(Provided entries)

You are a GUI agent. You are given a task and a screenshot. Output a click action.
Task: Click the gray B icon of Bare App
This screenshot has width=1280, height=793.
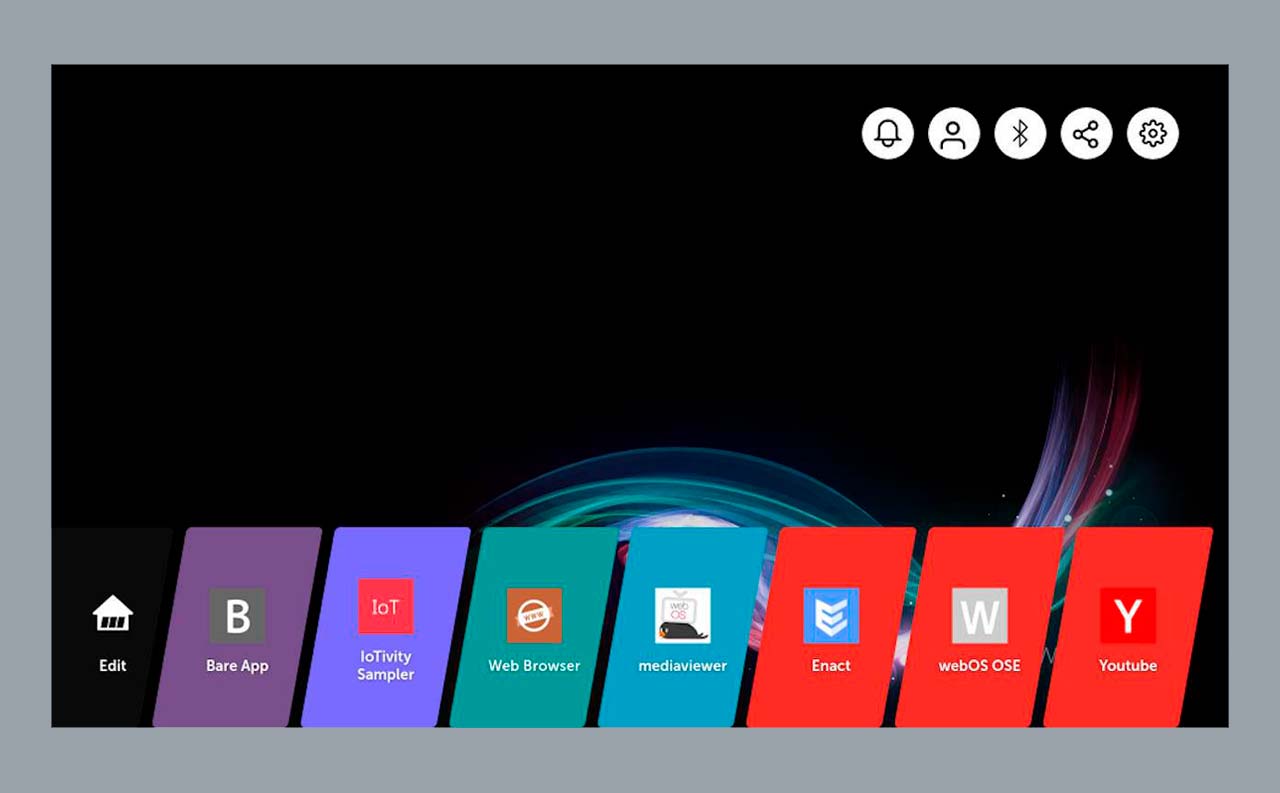[x=237, y=615]
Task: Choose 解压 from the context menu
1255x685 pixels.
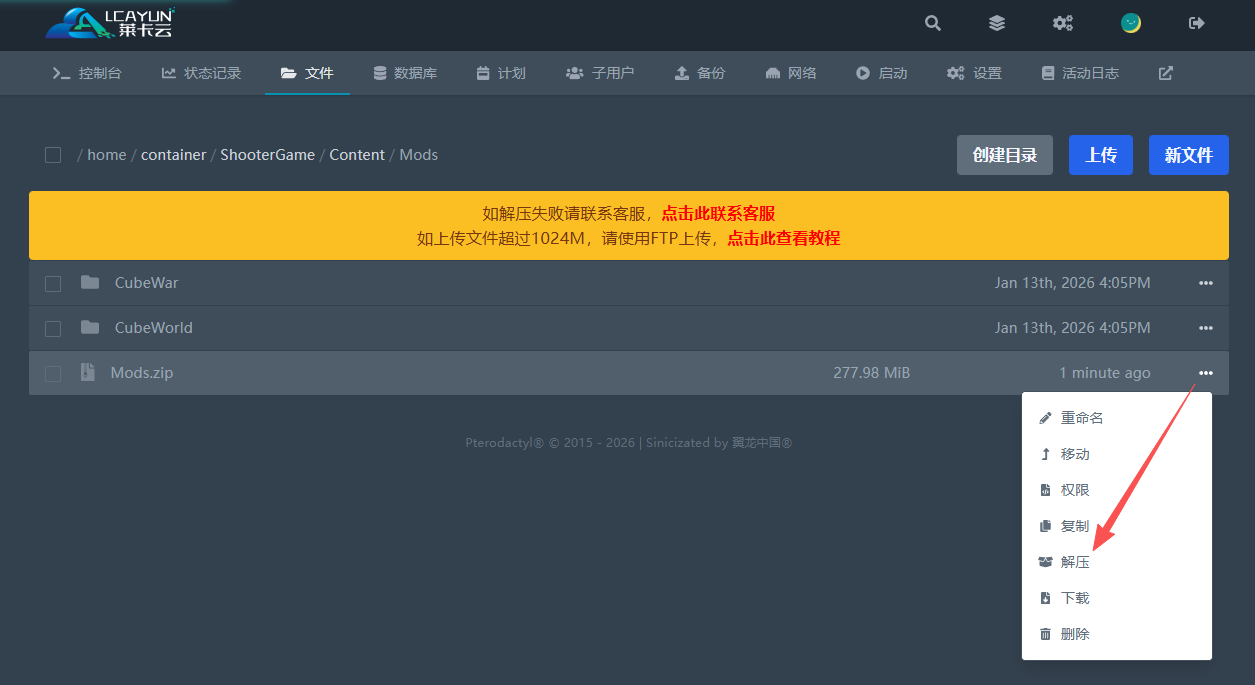Action: tap(1075, 562)
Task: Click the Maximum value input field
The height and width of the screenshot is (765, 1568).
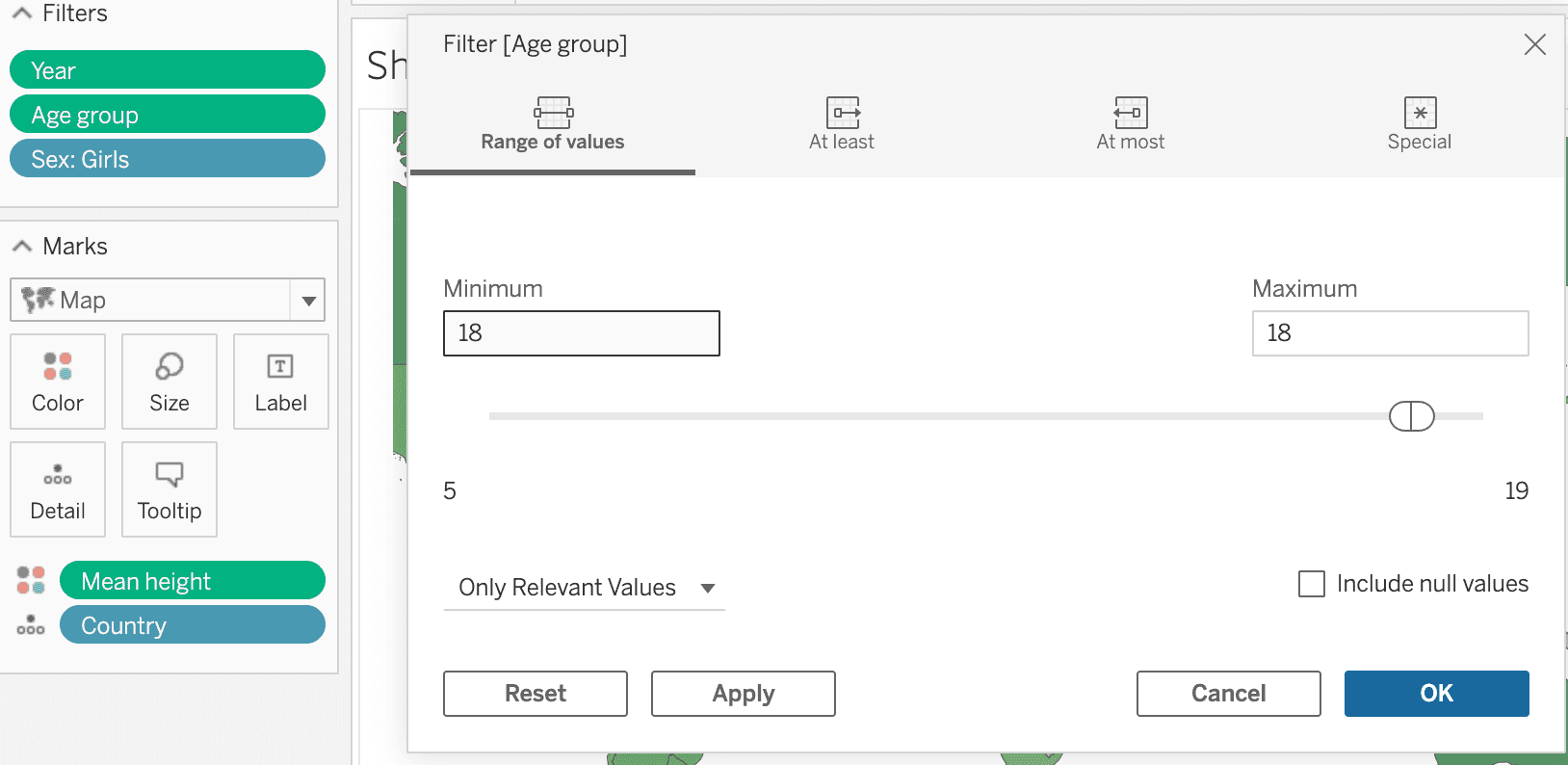Action: coord(1390,333)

(Task directions) Would you repeat the entries exactly, but with no pictures?

(Completed exercise)
You are a GUI agent. You are given a task and a screenshot. Output a click action.
Task: Click the gray B icon of Bare App
This screenshot has width=1280, height=793.
[x=237, y=615]
Task: Choose 解压 from the context menu
1255x685 pixels.
Action: tap(1075, 562)
Task: Click the Maximum value input field
The height and width of the screenshot is (765, 1568).
Action: coord(1390,333)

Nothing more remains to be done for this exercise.